El interés estuvo puesto desde el principio en la re-lectura de la obra del dramaturgo, abordando el encuentro-diálogo entre el material clásico y/en el contexto actual (estético, social e histórico).
Esta versión libre cuenta con una intertextualidad dramática y poética con la obra toda de García Lorca. Por un lado pueden “leerse” textos y símbolos de la obra “Bodas de sangre”, introduciéndose nociones propias de la tragedia griega: las unidades de tiempo, espacio y el coro. Por otro lado, se suman, entrelazados, rotos, poemas de Lorca como “La rosa de Maravilla”, “Y después”, “Navidad en el Hudson”, “Adán”, entre otros.
A partir del interés en la dimensión pragmática de la obra, es decir, la especial relación entre ésta y el lector-intérprete, aparece el proceso de articulación, los diálogos en tensión del sujeto presente (actriz-personaje-director) y un discurso pasado (resonante).
Con esto, Dufour y Mathier, convocan a Cintia Bertolino, Sandra López, Mirna Cettour y María Amelia Haye (miembro del grupo Biciclisis) para llevar adelante el proyecto que dio como resultado una dramaturgia basada en un singular trabajo de las actrices y del director.
Desde las actuaciones se hicieron presentes las conexiones singulares que se establecen entre los personajes, las improvisaciones con textos poéticos que devinieron más tarde en soliloquios y coros.

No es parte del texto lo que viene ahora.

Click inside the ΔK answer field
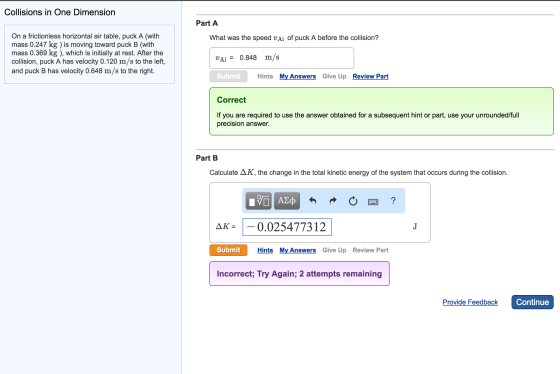560x374 pixels. click(287, 227)
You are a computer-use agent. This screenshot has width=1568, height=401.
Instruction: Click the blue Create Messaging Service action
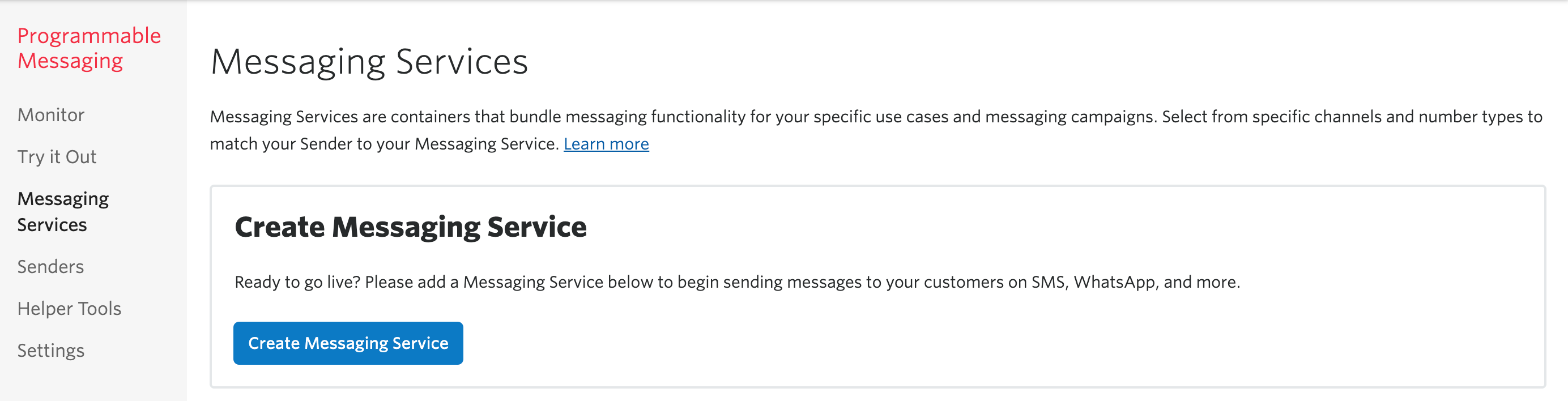click(x=348, y=343)
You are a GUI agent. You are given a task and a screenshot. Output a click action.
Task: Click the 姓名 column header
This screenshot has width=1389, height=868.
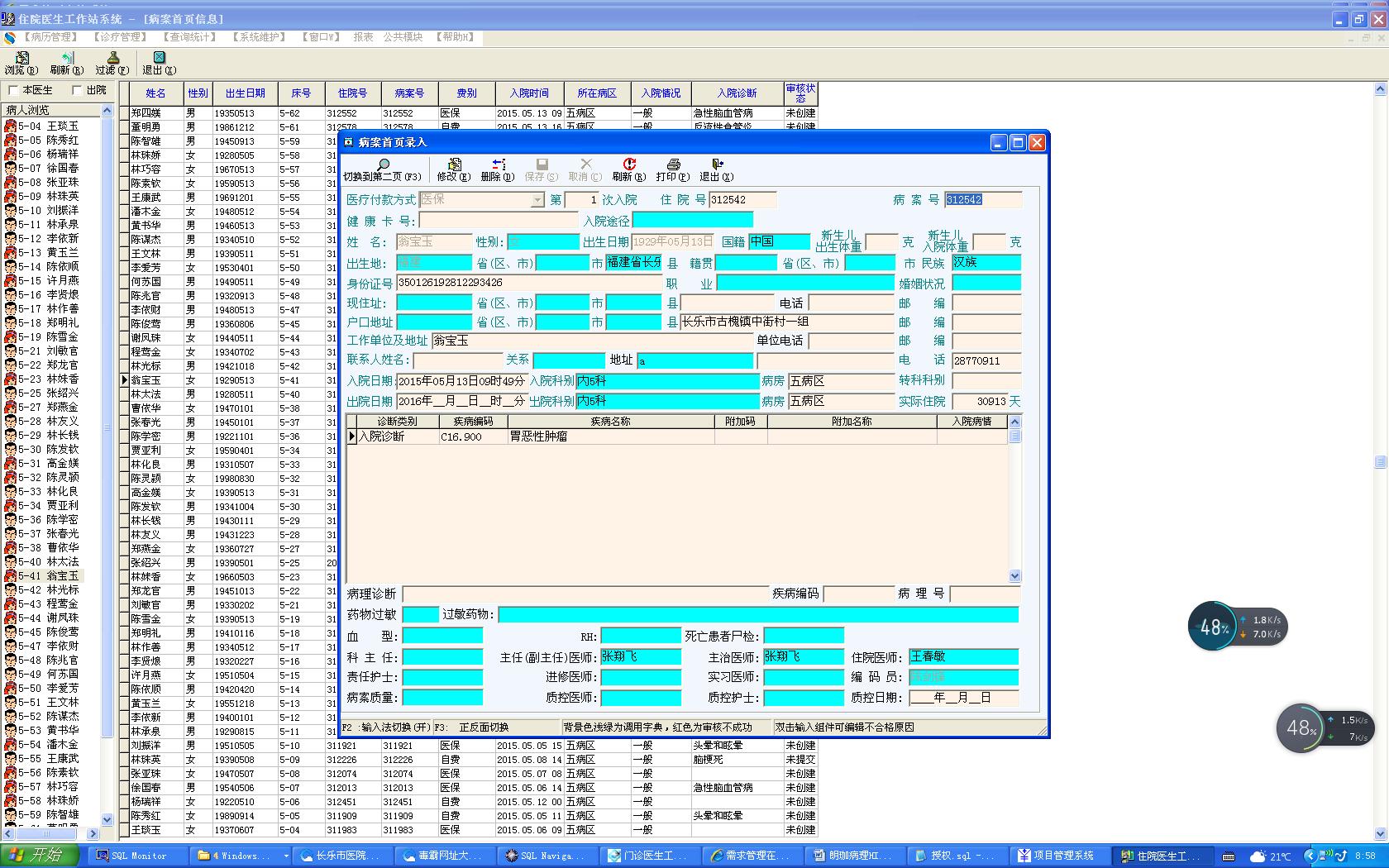[x=155, y=93]
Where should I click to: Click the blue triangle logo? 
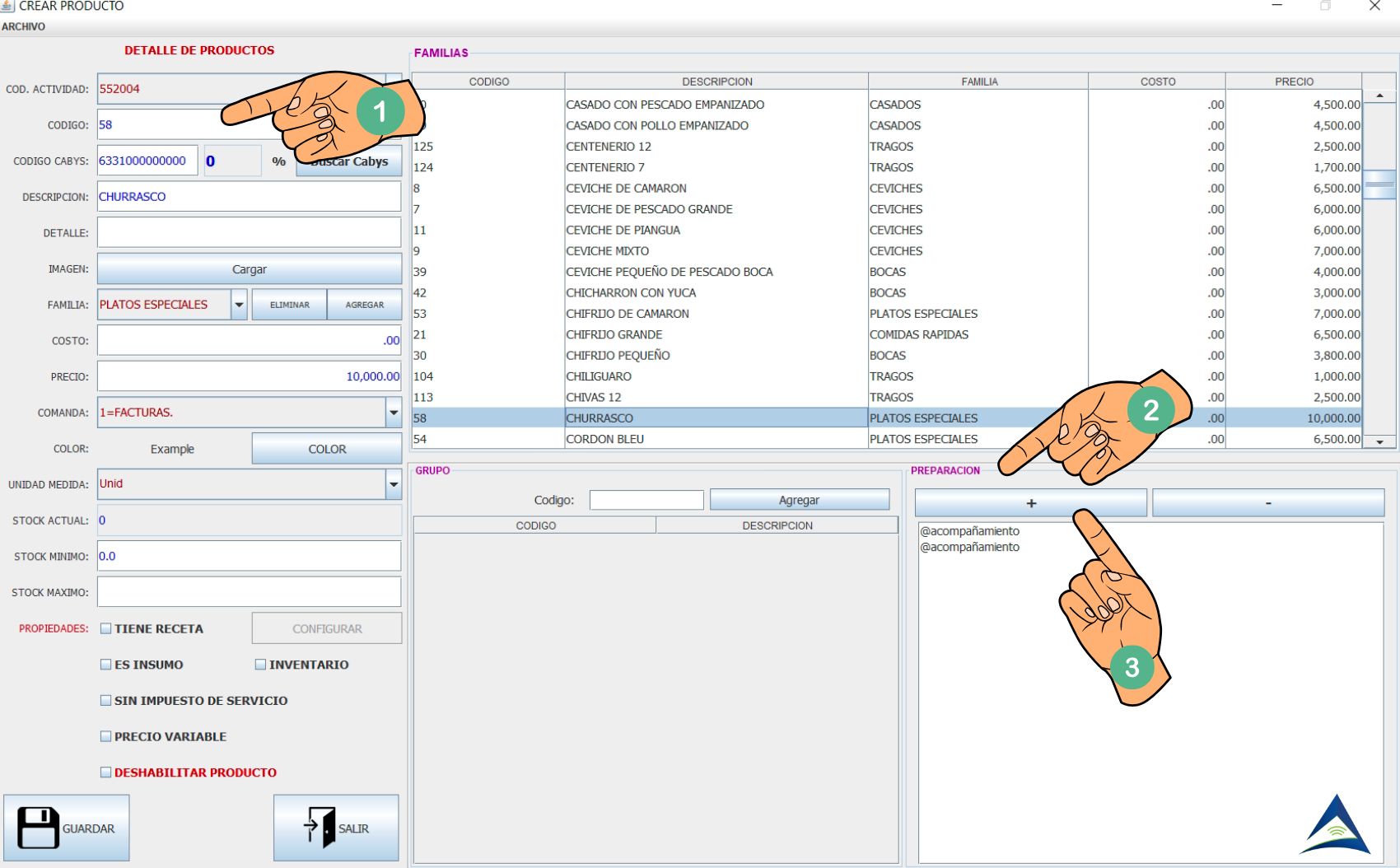tap(1336, 825)
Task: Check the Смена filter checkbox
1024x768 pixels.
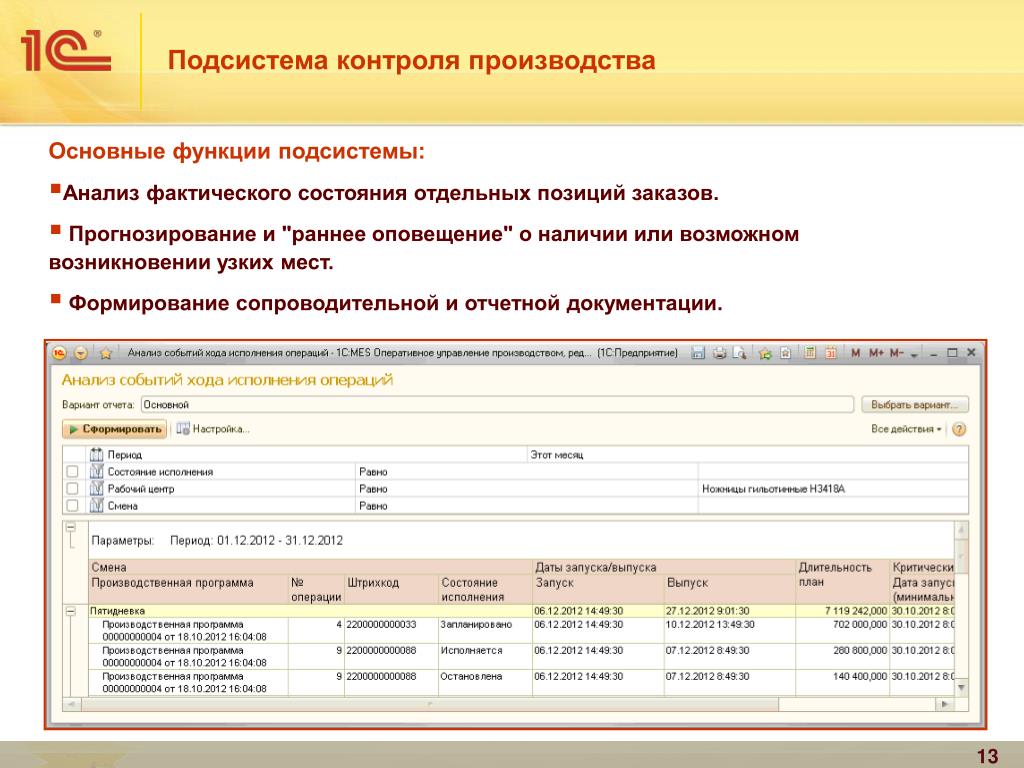Action: pos(72,506)
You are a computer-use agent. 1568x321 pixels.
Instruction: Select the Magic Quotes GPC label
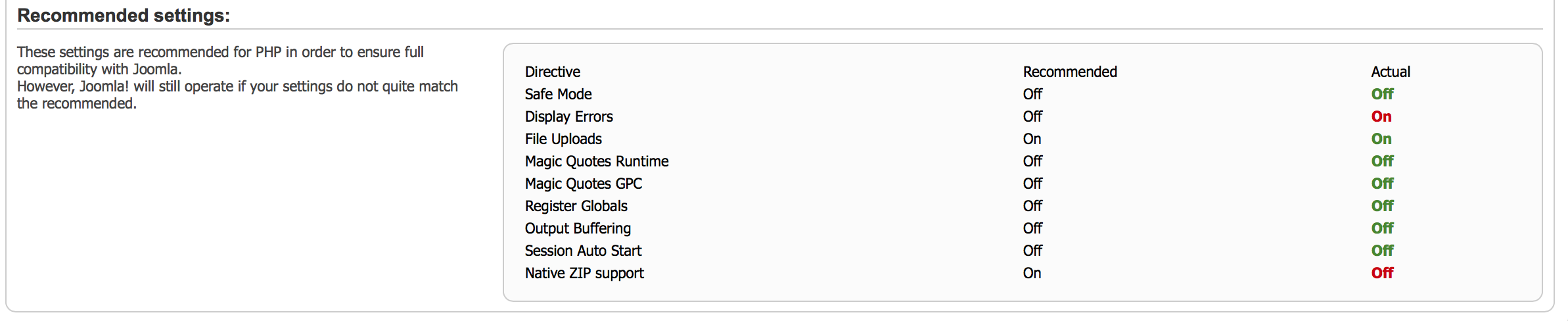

Y desde la dirección se insistió en la exploración de la palabra en el ser-actor, en el cuerpo-palabra, en quebrar la silueta individual del actor, y en abordar el extrañamiento como una de las características más fuertes de la subjetividad moderna.
La cosmovisión lorquiana, como centro de interés, nos lleva a ver la misteriosa polaridad vida-muerte, siempre vigente, encarnada la una en la otra, con la inevitable desembocadura en la muerte, destino de aquel que, apasionado, va en busca de la conquista de su deseo.
Sangre que devora” nos trae, en permanente cruce, en permanente desborde ese ser-entre lo uno y lo múltiple, lo permanente y lo fugaz, lo histórico y lo transhistórico, la norma y la transgresión.

Sinopsis:
En un pueblo una viuda, Bernarda Alba, sus tres hijas y la imposibilidad, la quietud como única posibilidad de existencia. Ella controla su casa con mano firme y cuenta con la colaboración de Poncia, quien adivina, espía y la aconseja. El drama comienza cuando las hijas se enamoran de un joven, con quien se compromete la hija mayor, gracias a la herencia de dinero que ella ha recibido. Los celos y los deseos reprimidos, insatisfechos de todas las hermanas tendrán terribles consecuencias.... El conflicto estalla ante la inhumana opresión del ímpetu juvenil.